Maintenant, parmi ces formes anciennes qui survivent, il y en a de trois ou quatre âges, de trois ou quatre époques, il y en a de plus ou moins anciennes ; et c’est l’occasion de répéter que le classement en survivances et renaissances est un peu artificiel, et que toutes ces formes de représentation organique, l’histoire ininterrompue les enveloppe et les rattache les unes aux autres par une trame parfois invisible, mais résistante.

En voici de très anciennes, de type archaïque très pur ; voici le pur moyen âge dans les deux duchés de Mecklembourg ; et de très anciennes encore en Prusse (Chambre des seigneurs), et dans la Hesse électorale. En voici d’autres qui sont mêlées d’ancien et de moderne, en des proportions qui varient, où tantôt c’est l’ancien et tantôt le moderne qui l’emporte, dans les duchés de Saxe, le Brunswick, les principautés de Reuss.

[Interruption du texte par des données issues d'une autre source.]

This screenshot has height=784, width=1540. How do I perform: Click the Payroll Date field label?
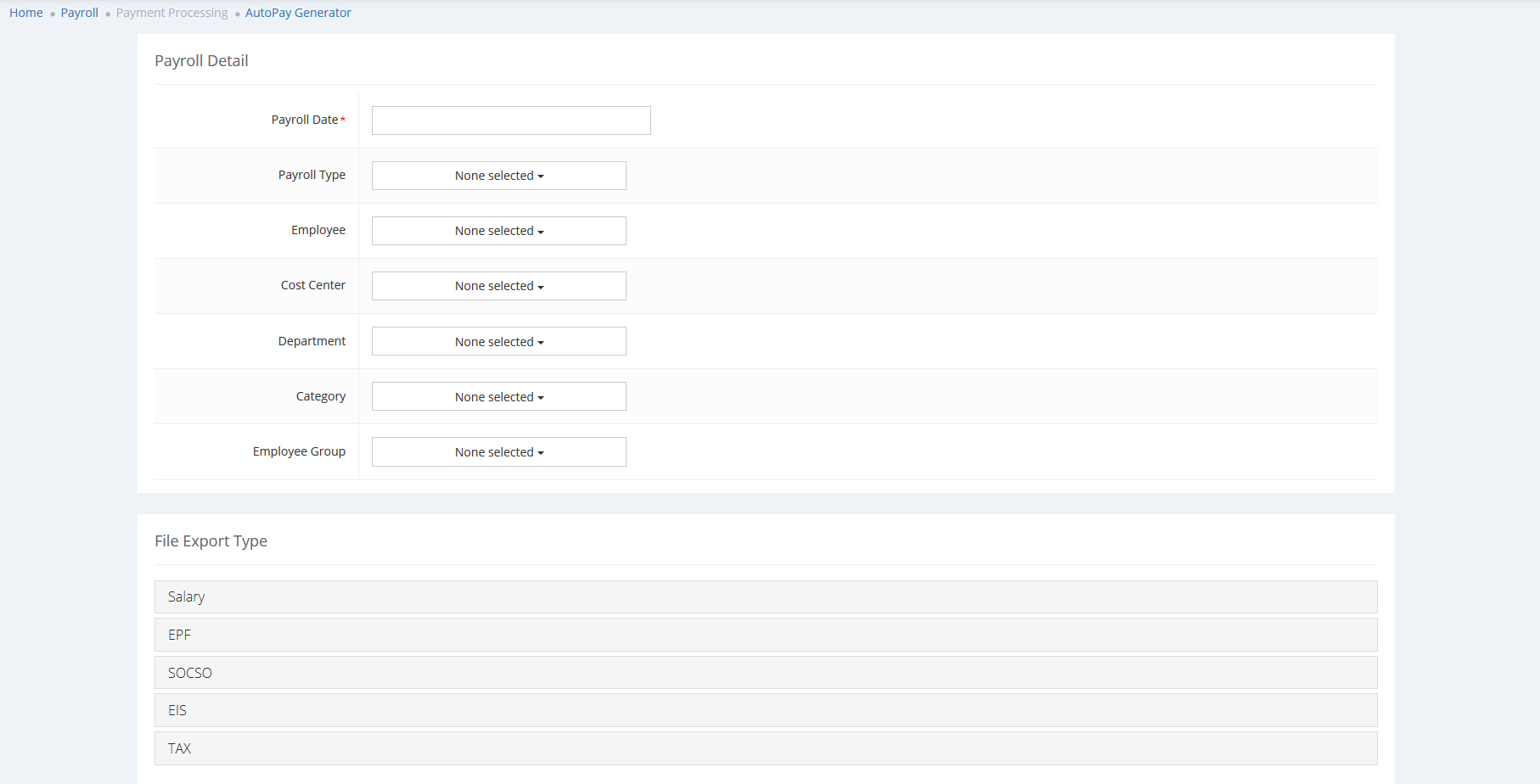(x=305, y=120)

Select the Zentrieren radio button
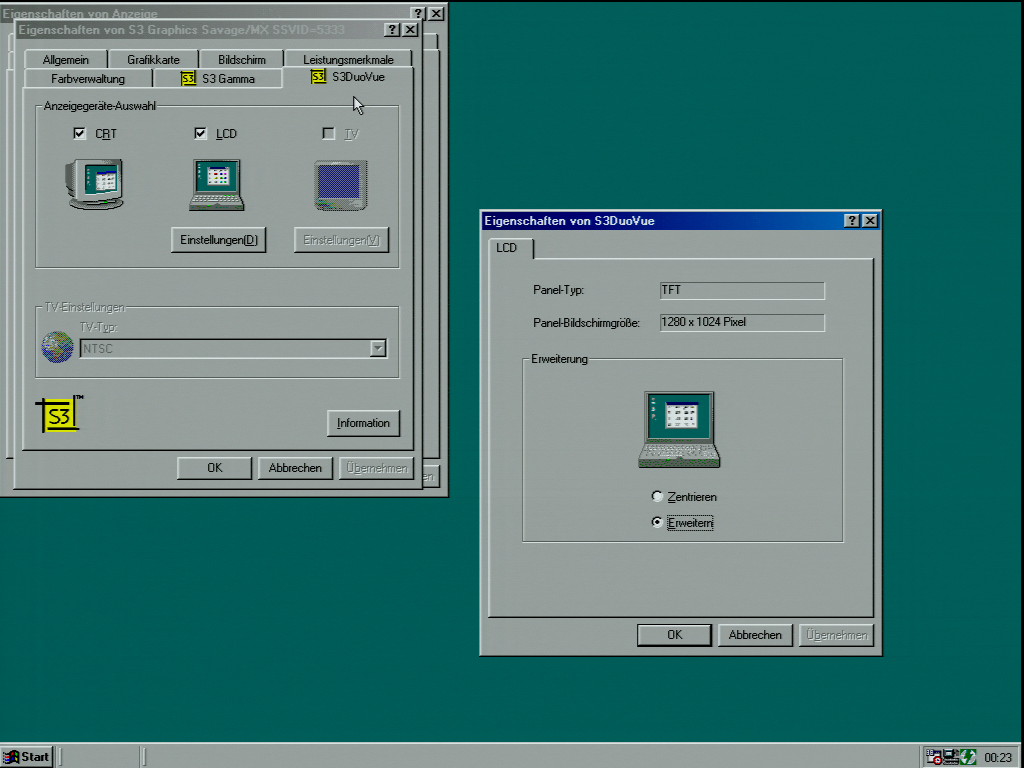[657, 496]
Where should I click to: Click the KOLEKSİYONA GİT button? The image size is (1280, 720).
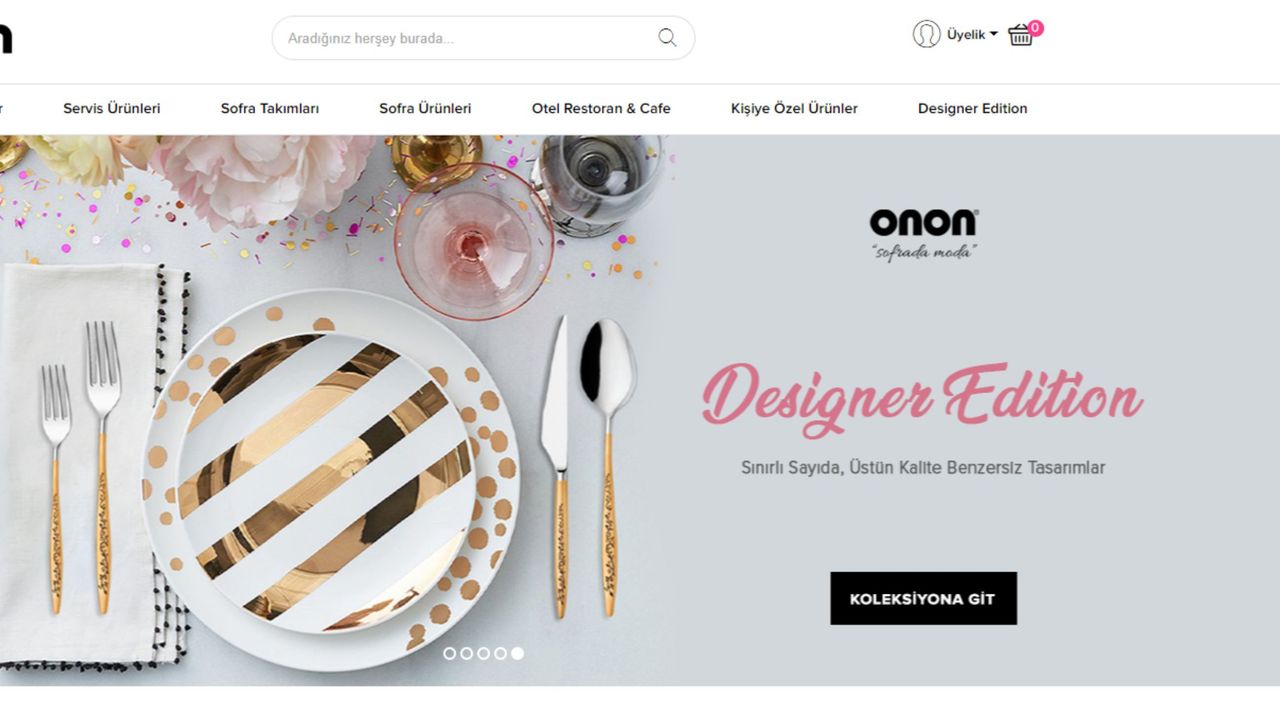(923, 598)
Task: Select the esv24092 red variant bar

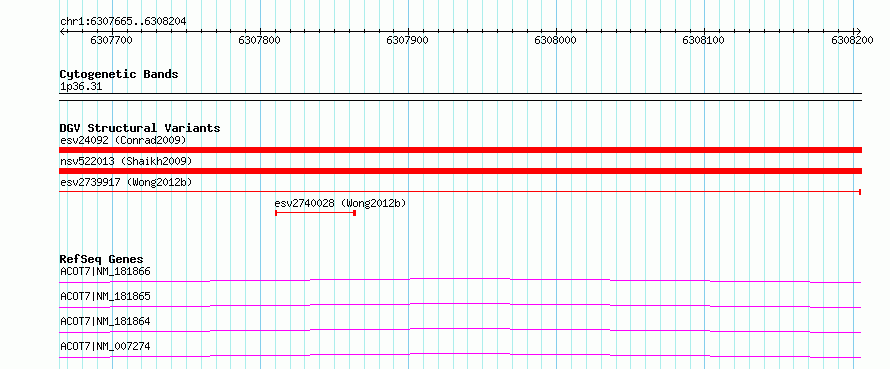Action: pos(460,150)

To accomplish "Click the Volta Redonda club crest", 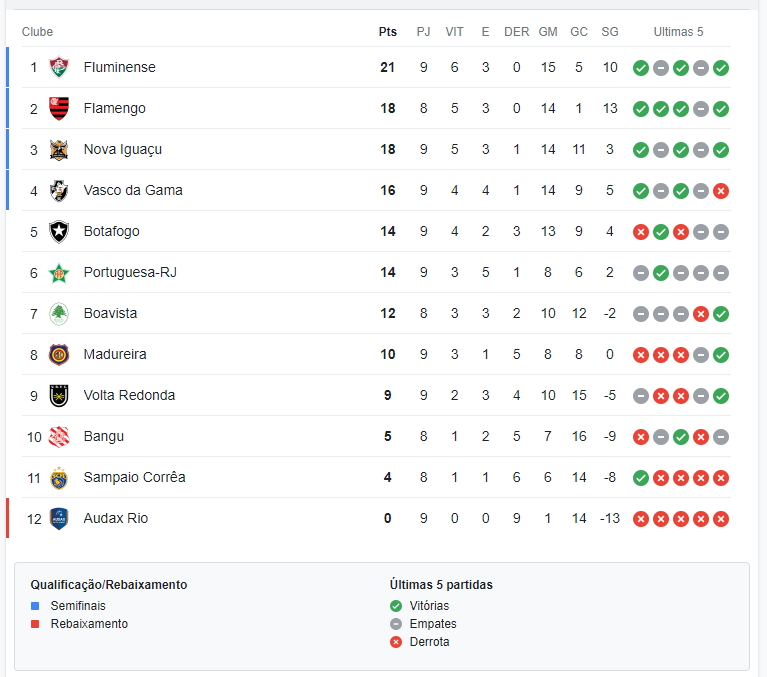I will point(59,396).
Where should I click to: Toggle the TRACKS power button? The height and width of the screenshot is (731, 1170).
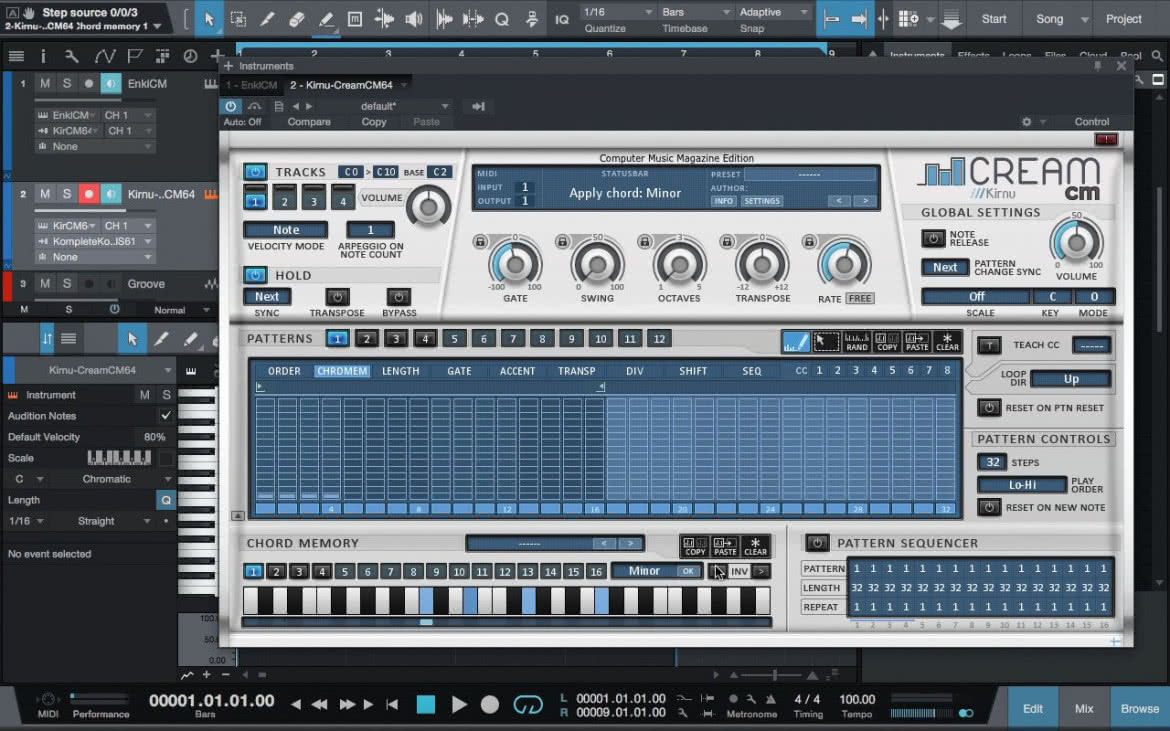click(255, 172)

Quant aux villes libres : Hambourg, Brême et Lübeck, bien que la longue filiation de leurs institutions soit connue, elles se rapprochent aujourd’hui de ce que nous regardons comme la forme nouvelle de cette représentation, le type ancien étant caractérisé par l’ordre fermé et la corporation fermée, le type moderne par la classe professionnelle libre et l’association ouverte.